=== Task description ===
Write out every line of the entries below again, leaving out the pictures, and adjust each coordinate in the answers by -65.
■ ■ ■ ■ ■
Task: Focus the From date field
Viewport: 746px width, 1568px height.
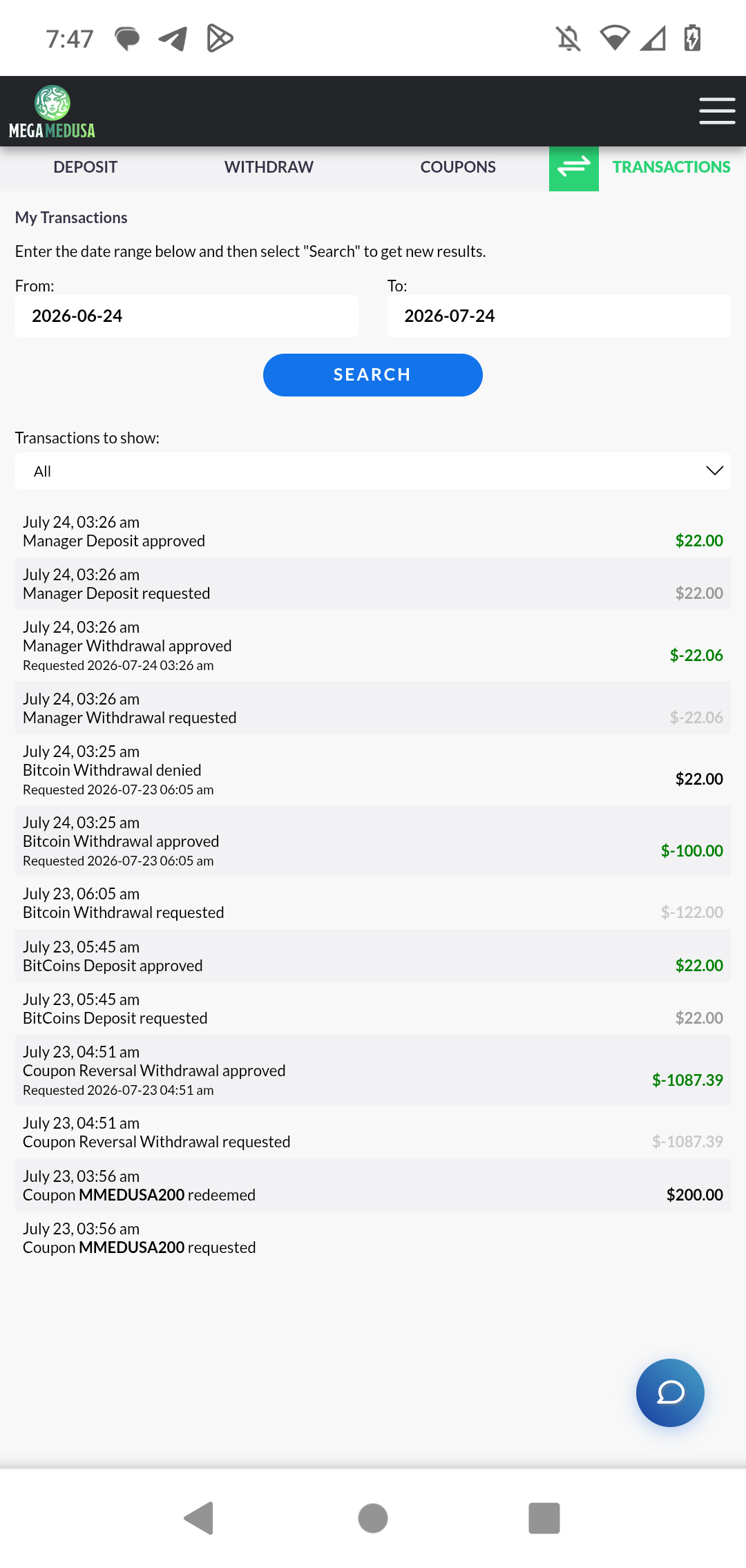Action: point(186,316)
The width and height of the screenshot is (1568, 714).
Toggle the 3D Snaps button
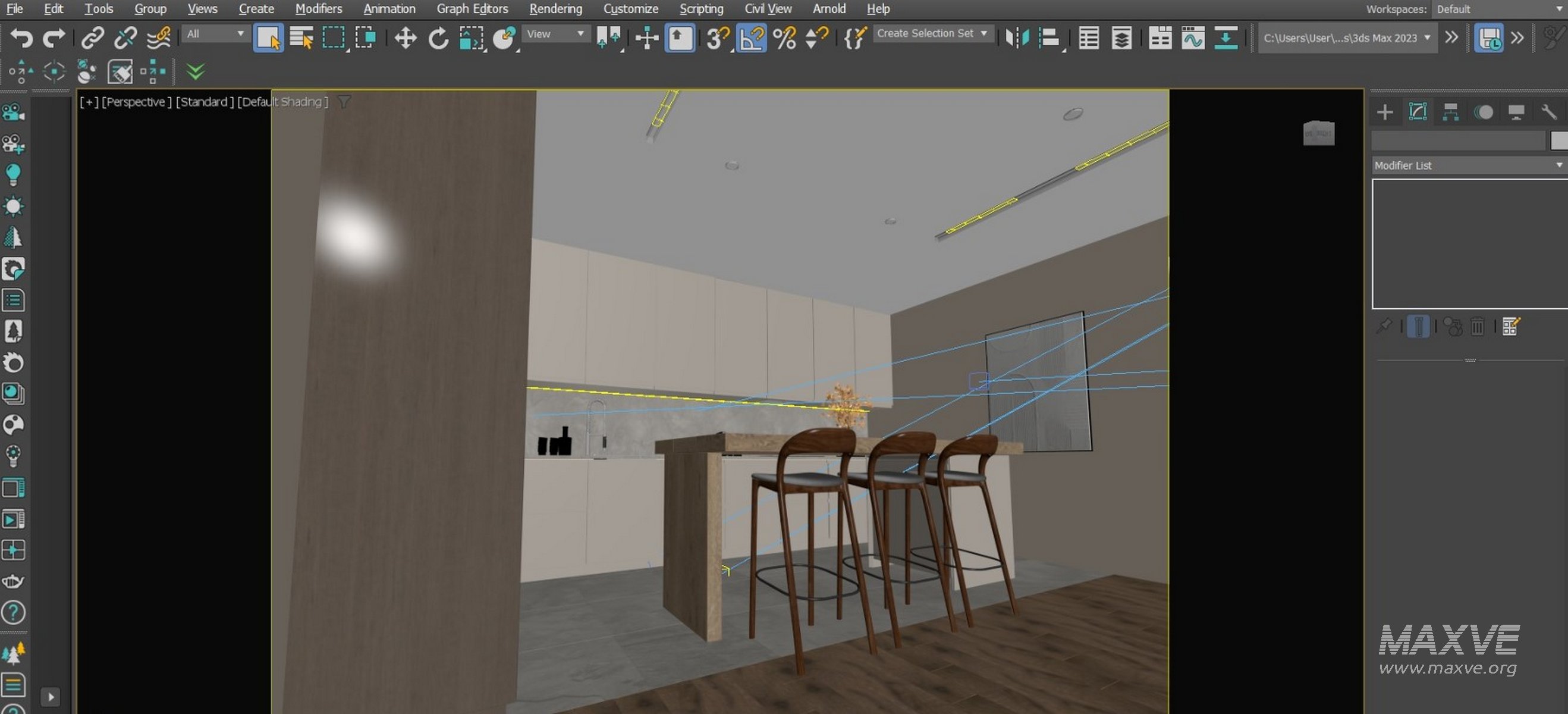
■ ■ ■ ■ ■
=== Output of the exercise ===
Task: Focus the From date field
Viewport: 746px width, 1568px height.
Action: point(121,251)
The width and height of the screenshot is (1568, 714).
Toggle the 3D Snaps button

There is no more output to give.